There is no conclusion yet as to how chili pepper came to China. But according to written records, the liberal use of the seasoning occurred in Guizhou during the Qing Dynasty (1636—1912). Chili pepper was later grown as a vegetable in Guizhou, Hunan, Sichuan and Jiangxi.
Dried pepper can be used as a seasoning. The coming of chili pepper caused a revolution in Chinese food.
Studies show that regions on the northern latitude 38 degree line are fit for growing chili peppers, and are where the majority of chili pepper eaters can be found. The countries include Cuba, the United States, Mexico, China, Republic of Korea, Italy, Spain and Egypt. South American countries also have a strong preference for the chili pepper.
Currently, China's annual chili pepper output is more than 28 million tons, accounting for 46 percent of the world's total. It is said that the hottest pepper in China grows in Simao, Yunnan province, and is called the Xiaomi pepper.
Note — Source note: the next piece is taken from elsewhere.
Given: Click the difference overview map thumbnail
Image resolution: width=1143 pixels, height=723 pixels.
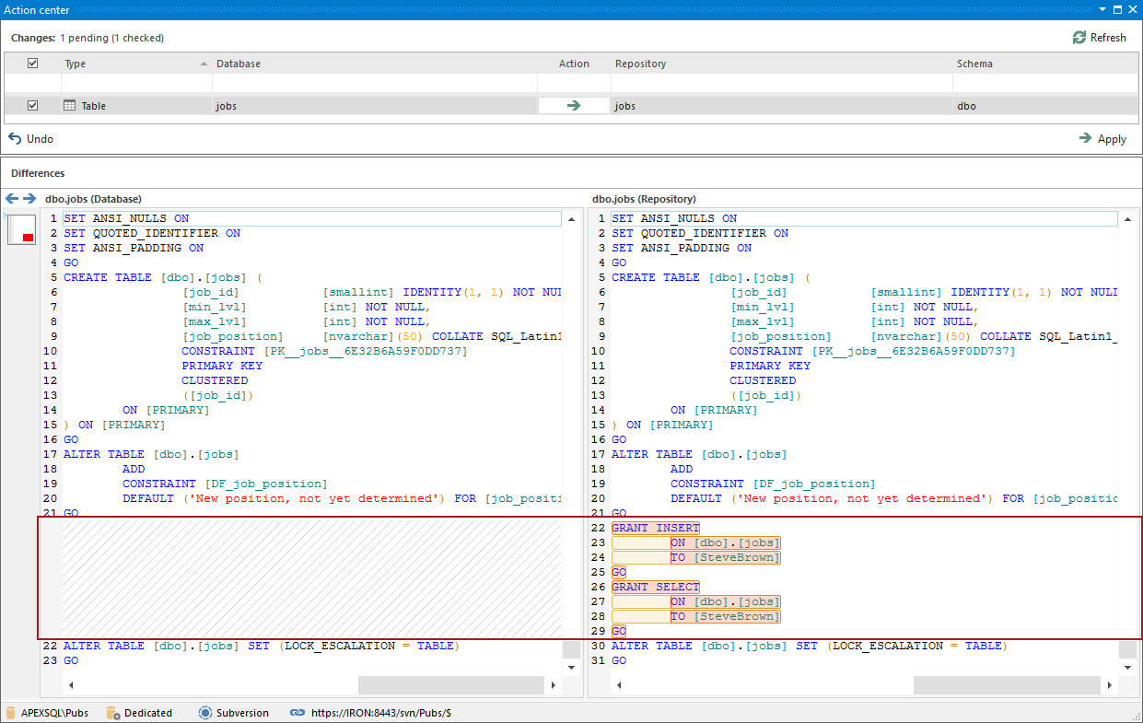Looking at the screenshot, I should (21, 229).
There is a big debate over which province has the spiciest food. Local people believe that eating pepper can help them adapt to the humid and cold weather in winter.
In the north, there are also many pepper lovers. Beijing has many Sichuan and Hunan restaurants. But the food served there is often altered to cater to Beijingers' taste.
Pepper is a must for many residents in Northeast China and Northwest China. Guangdong has the least spicy cuisines in China. The people living there prefer fresh and light taste flavors to spicy food.